Meinung

Die langen Schatten der nächsten EU-Wahl

Das Europäische Parlament musste sich seit der ersten direkten Wahl im Jahr 1979 seine Rechte langsam und stetig erkämpfen. Leider fiel die Wahlbeteiligung, je wichtiger das Parlament wurde. Im kommenden Mai könnte sie wieder steigen, weil die EU-Wahl eine große Überschrift bekommen wird: Wer ist für und wer ist gegen den rechten Extremismus. In allen EU-Ländern haben sich Parteien formiert, die mit den Ängsten der Menschen spielend Europa zerstören wollen. Das Gute daran – viele sagen es wenigstens ganz offen, wie die Französin Marine Le Pen und andere.

Die Europäische Volkspartei (EVP) tut sich schwer. Denn zu ihr gehört auch die Fidesz des ungarischen Ministerpräsidenten Viktor Orbán. Dieser hat den letzten Wahlkampf mit eindeutig antisemitischen Codes geschlagen. Dazu kommen bei ihm der Vorwurf der Einflussnahme auf die Justiz, eine grassierende Korruption und natürlich die Behinderung von freien Medien.

Orbán würde zu den Rechtsextremen viel besser passen, bleibt aber lieber bei der EVP, aus klaren Imagegründen. Bei den Christlich-Sozialen ist nun eine Debatte entbrannt, ob man die Ungarn ausschließen soll. Inhaltlich wäre die Entscheidung leicht – er passt nicht mehr dazu.

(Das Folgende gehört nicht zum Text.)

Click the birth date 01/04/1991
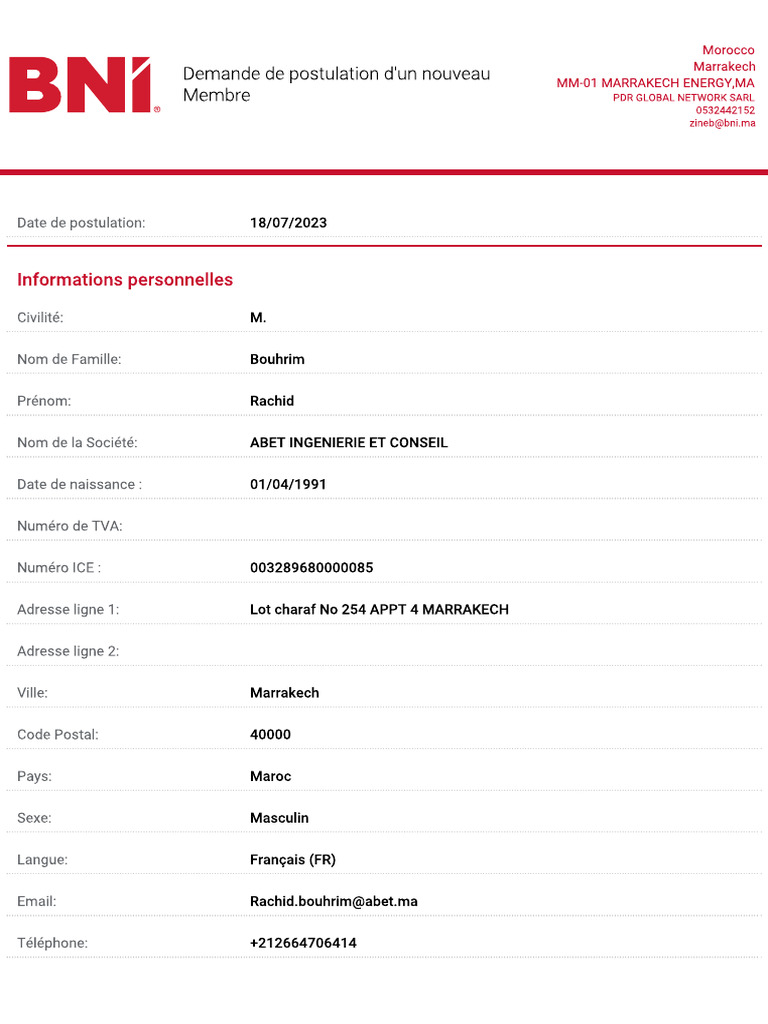This screenshot has height=1024, width=768. 288,485
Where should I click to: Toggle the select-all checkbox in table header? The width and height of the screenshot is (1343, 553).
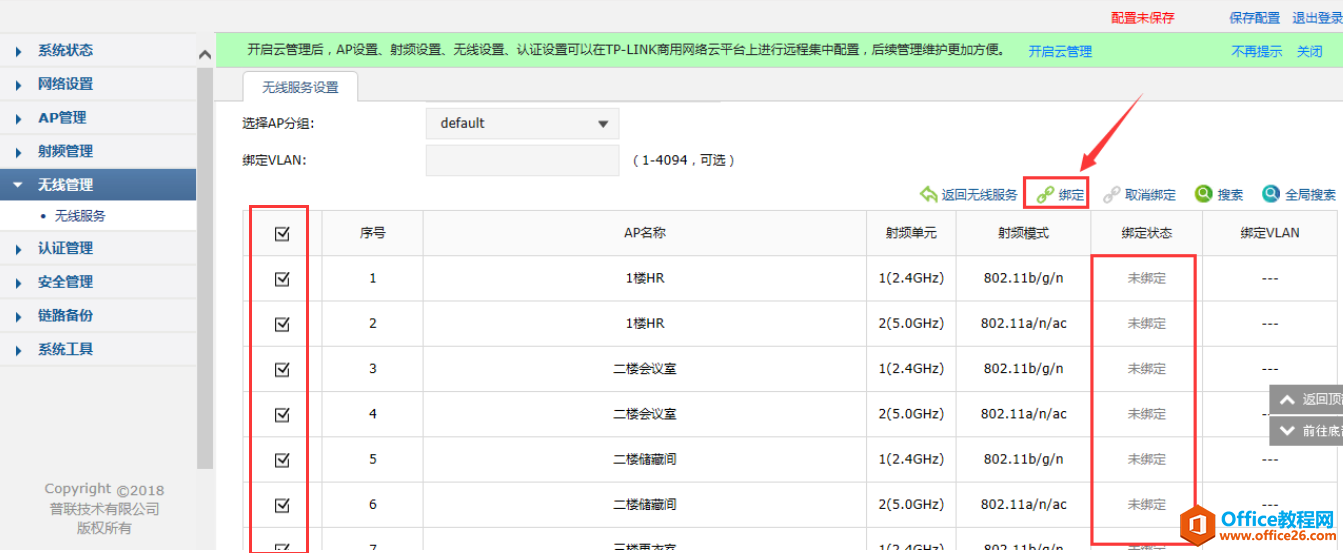click(x=282, y=233)
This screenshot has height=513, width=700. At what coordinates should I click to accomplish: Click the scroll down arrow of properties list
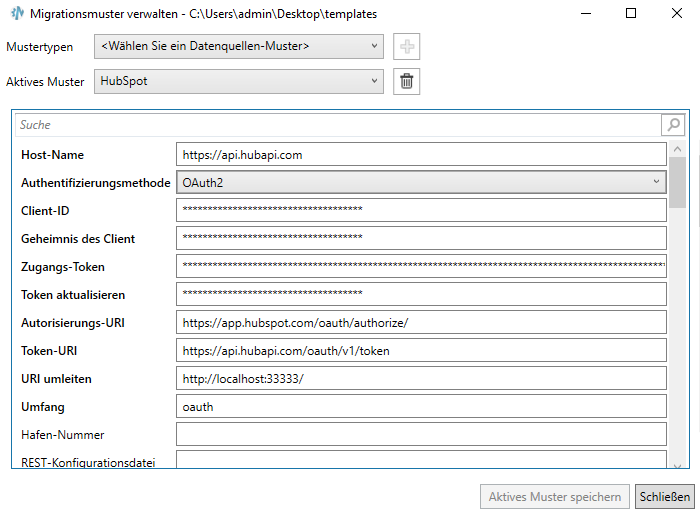pyautogui.click(x=678, y=464)
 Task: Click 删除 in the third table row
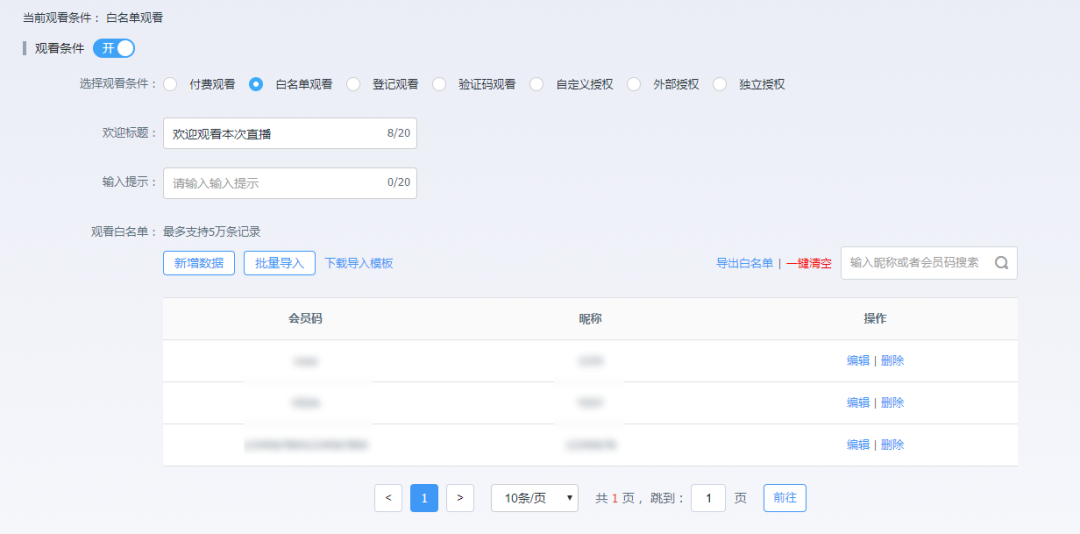pos(892,445)
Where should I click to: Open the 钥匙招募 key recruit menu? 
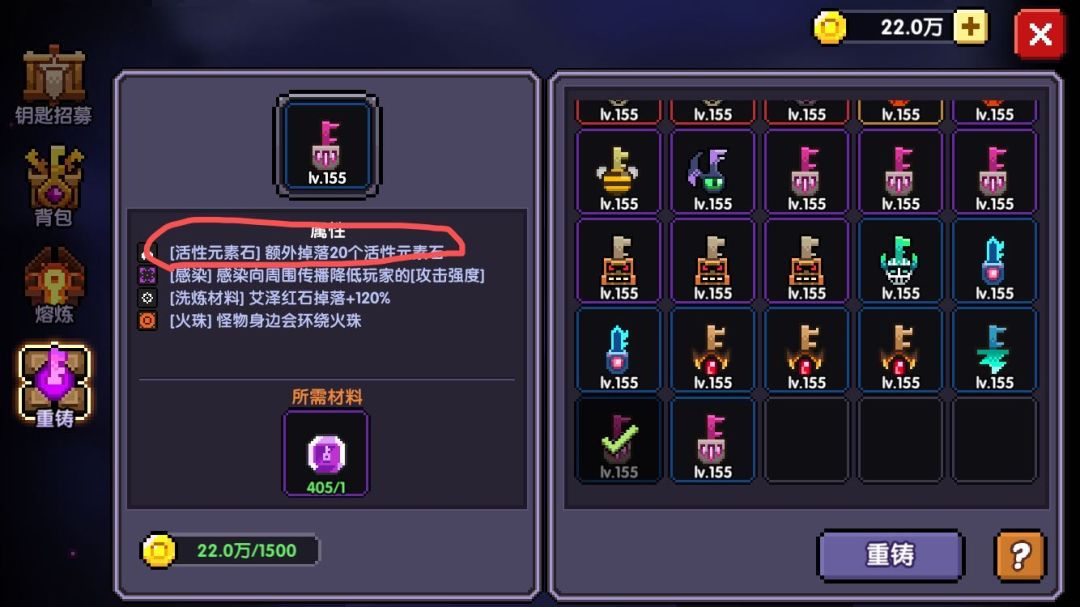[54, 85]
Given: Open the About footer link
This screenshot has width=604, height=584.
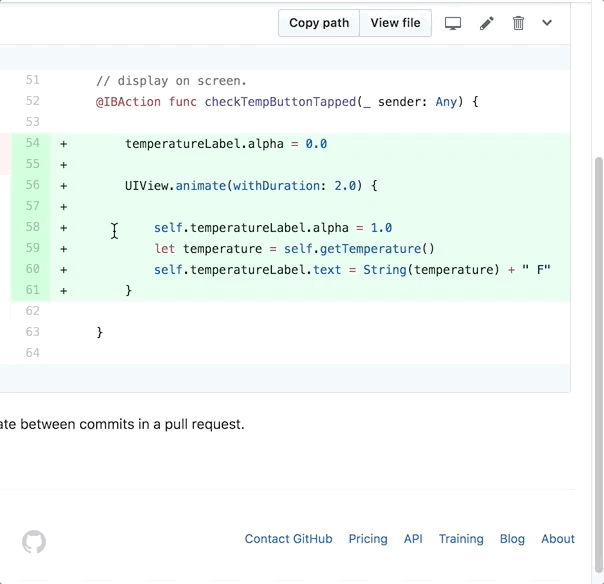Looking at the screenshot, I should click(558, 539).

Wahltaktisch ist es komplizierter: Ein Mitleidseffekt würde dem Mann, der die liberale Demokratie verabscheut, nur helfen, und jedenfalls in osteuropäischen Ländern den Rechtsextremisten Zulauf verschaffen.

Politik ist ohnehin (fast) nur noch Taktik, also wird Orbán vorerst in der EVP bleiben. Hoffentlich gibt es wenigstens einen inhaltlich tief gehenden Wahlkampf, wo klar wird, wer das vereinte Europa ohne Nationalismus und Krieg will, und wer dieses verhindern will.